(All scripture from the World English Bible, ebible.org, all rights reserved)
“Noah lived three hundred fifty years after the flood. All the days of Noah were nine hundred fifty years, and then he died.”
(Genesis 9:28-29)
Noah lived a LONG time. He lived to see generations of his descendants. He lived to see them starting to spread and fill the Earth again. He lived to see the animals and the birds reproducing and spreading. In three hundred and fifty years, Noah COULD have seen as many as a million people (assuming perfect conditions, no early deaths, and high reproduction rates). He and his sons had been blessed by God (Genesis 9:1-2). Noah got to spend three hundred and fifty years seeing that blessing come to pass. To walk in it and the guide others in it (2 Peter 2:5).
Noah died around two thousand years after the Fall. He would have been around seven hundred years old when the Tower of Babel incident occurred. Noah was 892 years old when Abraham was born – and lived another sixty-ish years. Noah was around to witness a LOT of change and upheaval in the world. What a witness for God and for godly living he must have been (Hebrews 11:7).
Noah had no children after the Flood. He had his three sons before it, but not a single child afterward. This is possibly because Ham slept with Noah’s wife (Ham’s mother). When Reuben slept with his father’s concubine, Jacob considered that relationship defiled (Genesis 49:4). When David’s son slept with his concubines, David cared for them but never had relations with them again (2 Samuel 20:3). It’s possible that while Noah loved his wife, he never slept with her again – therefore no more offspring.
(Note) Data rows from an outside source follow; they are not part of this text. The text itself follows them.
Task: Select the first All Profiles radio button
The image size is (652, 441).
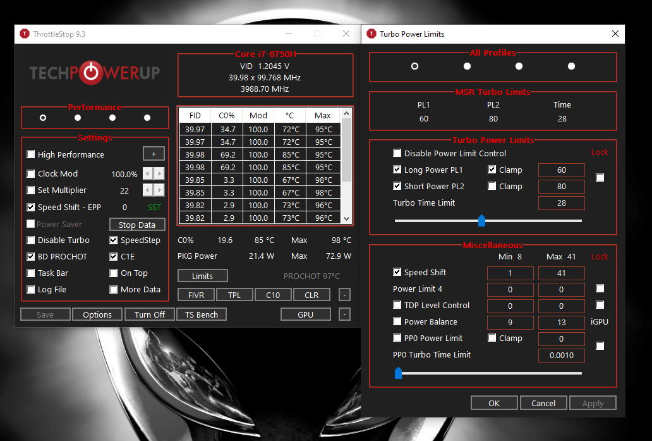Action: pos(414,65)
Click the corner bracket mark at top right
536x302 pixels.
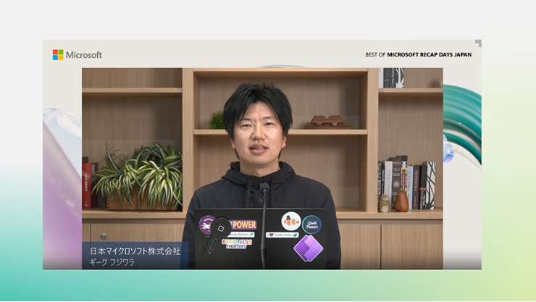pyautogui.click(x=477, y=43)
While Noah had sons, he is never mentioned as also having daughters. The easiest explanation for this is that he stopped having sex with his wife after ham slept with her.
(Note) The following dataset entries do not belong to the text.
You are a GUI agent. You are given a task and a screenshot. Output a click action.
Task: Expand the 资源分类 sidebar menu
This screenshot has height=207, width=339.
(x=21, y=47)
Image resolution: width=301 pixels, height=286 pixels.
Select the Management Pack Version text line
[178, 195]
The sage Radak writes: ‘ויחי נח, the principal reason why the Torah lists the ages of these antediluvian people is only to enable us to count back to when human history started with the creation of Adam. All such basic historical data are provided both in the Torah and in the Books of the prophets.’
The sage Steinsaltz writes: ‘All the days of Noah were nine hundred and fifty years; and he died. Noah passed away without fathering any more children, perhaps as a result of what Canaan had done to him. The entire future course of history will unfold from Noah’s three sons, who were together with him in the ark.’